Vol. 26 “視点”を誤ればグローバル・マーケティングは失敗に終わる
著者:森辺 一樹
スパイダー・イニシアティブ株式会社 代表取締役社長
「自国を中心とした他国」視点からの脱却
今回は、グローバル・マーケティングの“視点”について少しお話したいと思います。グローバル・マーケティングに似た言葉に「国際マーケティング」があります。これらの違いはどのようなものなのでしょうか。ひとつには企業の進出先の国との関与のあり方や、規模的な発展から見た違いがあります。国際マーケティングという言葉が生まれたのは1960年代だと言われています。当時は自国と外国との間で行われるマーケティングとして「国際マーケティング」というワードが用いられていました。その後、取引に関与する国の数が増え、また取引先国での現地適合化が進むなど関与の度合いもより深まっていったことから、これら国際化の進展に伴い多国籍でのマーケティングを表す「グローバル・マーケティング」へと進化していきました。この「国際マーケティング」とは、英語にすると「インターナショナル・マーケティング」が適当です。
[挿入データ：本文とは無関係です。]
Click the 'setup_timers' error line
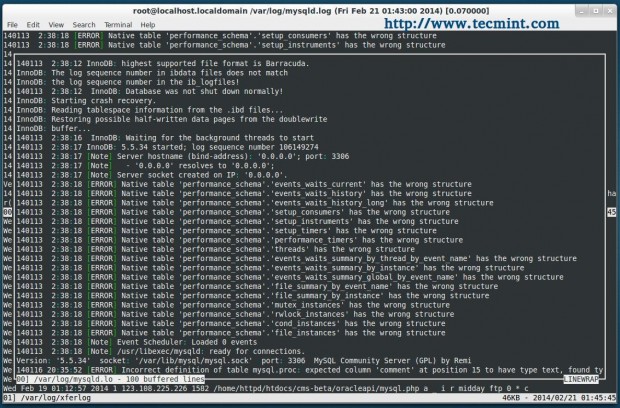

その昔、「インターナショナル」という言葉がよく聞かれたと思います。いつ頃からか、この「インターナショナル」という言葉が聞かれなくなり、代わりに「グローバル」という言葉に置き換わりました。これが正に、マーケティングの領域でも、国際マーケティング(インターナショナル・マーケティング)からグローバル・マーケティングに進化したということなのです。
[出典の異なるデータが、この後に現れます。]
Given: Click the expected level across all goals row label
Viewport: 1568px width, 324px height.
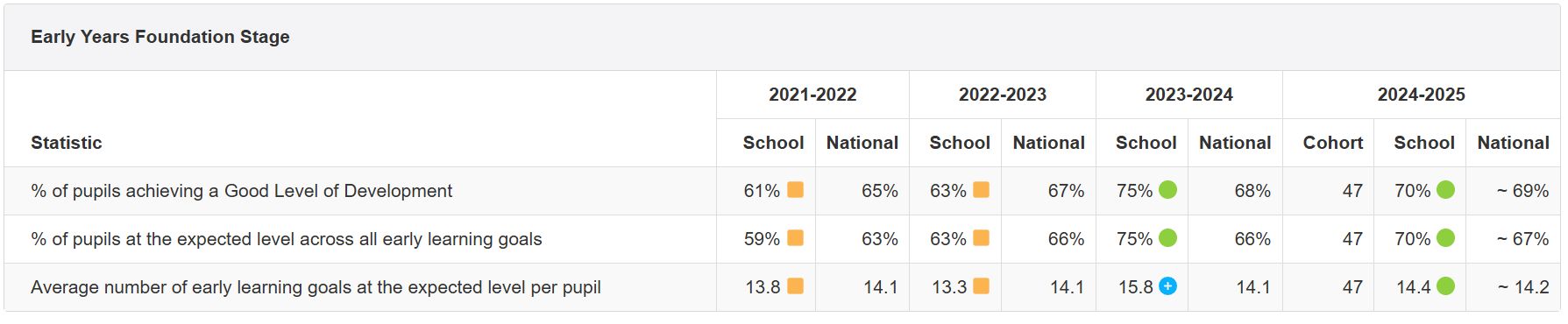Looking at the screenshot, I should point(287,239).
ここでもう少し、この「インターナショナル」と「グローバル」の違いを掘り下げていきましょう。「インターナショナル」とは、日本語にすると、「国際的」とか、「国際間の」と訳されます。英語の「Inter」や「National」の意味から考えても、この「インターナショナル」は、あくまで自国を中心として考えた時の他国との関わり合いを表しています。一方で、「グローバル」はどうでしょうか。「グローバル」は、「地球全体の」、「世界的な」と訳されています。つまりは、地球全体を一つとして捉えて物事を考えることです。つまり、国際マーケティングとグローバル・マーケティングでは、市場を見る時の視点が異なるということです。国際マーケティングでは自国と外国との間のマーケティングですから、市場の区別も「国内市場」と「海外市場」という見方になりますが、グローバル・マーケティングにおいては、自国の市場である国内市場は、基本的には中心には置かれず、グローバルで地球全体を市場として見た際の一市場でしかなく、それがたまたま日本であるというだけの話なのです。
この違いを理解できないと、自分たちはグローバル・マーケティングをやっているつもりが、実はそうではなかったということになってしまい、結果として成果が遠のいてしまいます。グローバル・マーケティングにおいては、常にこの市場を見る時の視点を意識することは大変重要なことなのです。